Единственным выходом из подобного правового тупика является повышение
нравственности, обладающей необходимой гибкостью и справедливостью. Именно
поэтому внутренние ограничения важнее внешних.
Однако внутренние культурные ограничения человек получает в процессе
своего образования и воспитания от общества, то есть извне, притом, что
склонность к принятию/непринятию тех или иных социальных ограничений
зависит во многом от врождённых способностей и особенностей человека.
Именно поэтому одинаковые условия социальной среды не создают одинаковой
реакции на них со стороны индивидов и не формируют одинаковых личностей.
Человек может быть чистой доской только в смысле незаполненности новой
социокультурной информацией, но не в смысле реакций на неё. Если же мы
согласимся с возможностью наличия в человеке осознанной родовой, реинкарнационной памяти или экстрасенсорной связи с внесоциальными
источниками знаний, то вопрос формирования внутренних социальных
ограничений становится ещё более запутанным. Но на практике, такие люди, особенно дети, утверждающие наличие у них подобной памяти или способностей, встречаются редко. В господствующей культуре исследование этих вопросов
маргинализируется и вытесняется потому, что эти темы выходят за рамки
установленных актуальной культурой социальных ограничений и тем самым
релятивируют её. В настоящее время эти темы (реинкарнации, жизни после
смерти и т.п.) приобрели статус вечных и якобы неразрешимых вопросов, хотя
с позиций обыденно-рассудочного сознания они действительно неразрешимы, на
что указал ещё И. Кант.
Другой вопрос, не является ли само это рассудочное сознание
принципиально социально ограниченным и принудительно навязанным массам
господствующей культурой? Американский психолог и писатель Р.А. Уилсон
отвечает на этот вопрос положительно. «Это значит, что общество не поощряет
развитие интеллекта у большинства людей, а скорее жестко программирует их
сравнительную тупость, что необходимо для их максимального соответствия
наиболее традиционным видам деятельности. Их контур биовыживания работает
также, как и у большинства животных, их эмоционально-территориальный контур
является типичным контуром приматов, кроме того, у них имеется немного
«ума» третьего контура, необходимого для вербализации (рационализирования).

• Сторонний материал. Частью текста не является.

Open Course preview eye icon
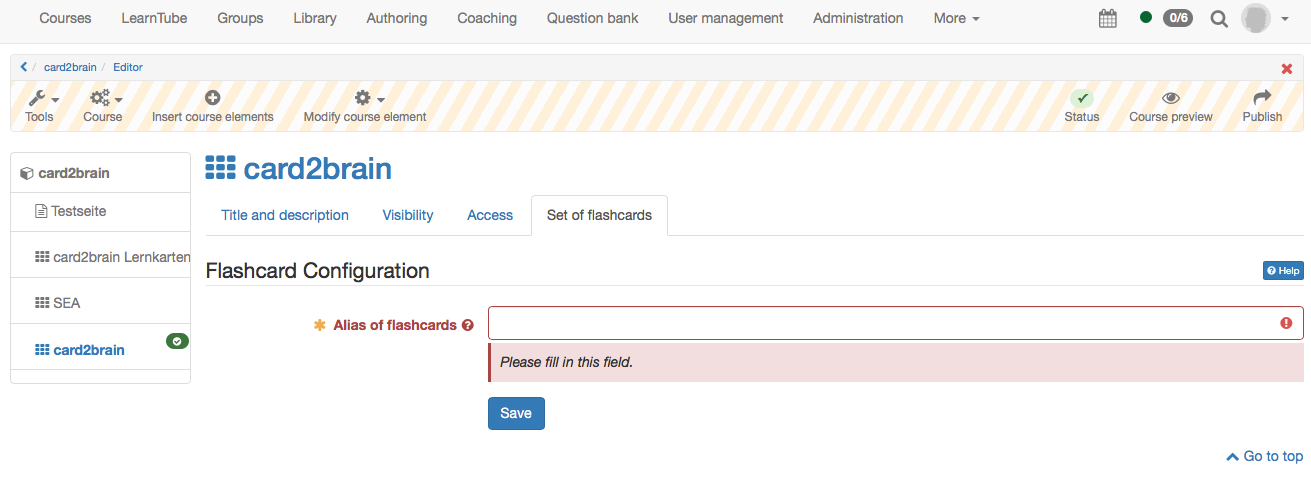pos(1171,98)
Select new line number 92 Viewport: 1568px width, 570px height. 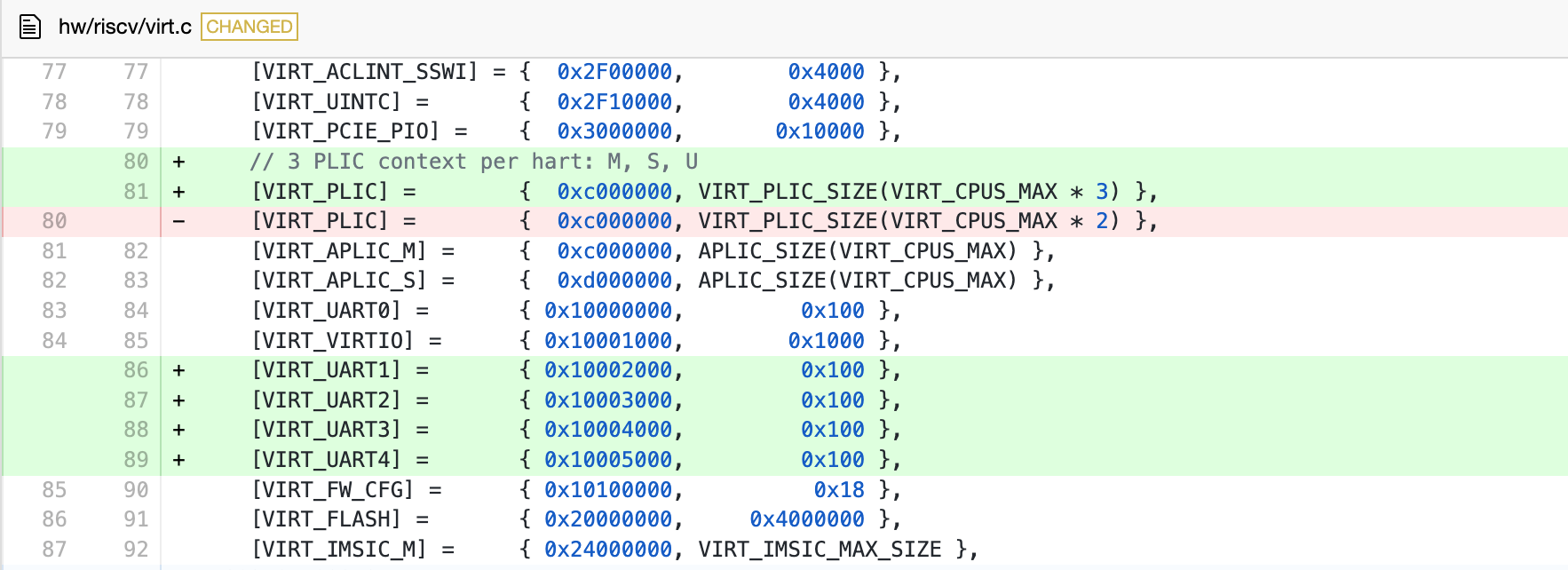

Естественно, они обычно голосуют за какого-нибудь шарлатана, которому
удается активизировать их примитивные биовыживательные страхи и
территориальную воинственность»(405, с.148). Согласно Р.А. Уилсону, сознание большинства наших современников ограничено развитием четырёх из
восьми возможных его контуров.
Низший «оральный» контур биовыживания связан с кормлением и избеганием
опасности, причём его активизация в форме биовыживательного беспокойства
блокирует деятельность всех высших контуров (интересно в этой связи
рассмотреть деятельность манипуляторов из СМИ, постоянно его
активизирующих). Второй, эмоционально-территориальный контур подобно
первому формируется в детстве и связан с отношениями власти (доминирования
и подчинения), территориальными правами и эмоциональными играми (химически
эти первые два контура активизируются алкоголем). Третий времясвязывающий
семантический контур импринтируется культурой и символическими системами.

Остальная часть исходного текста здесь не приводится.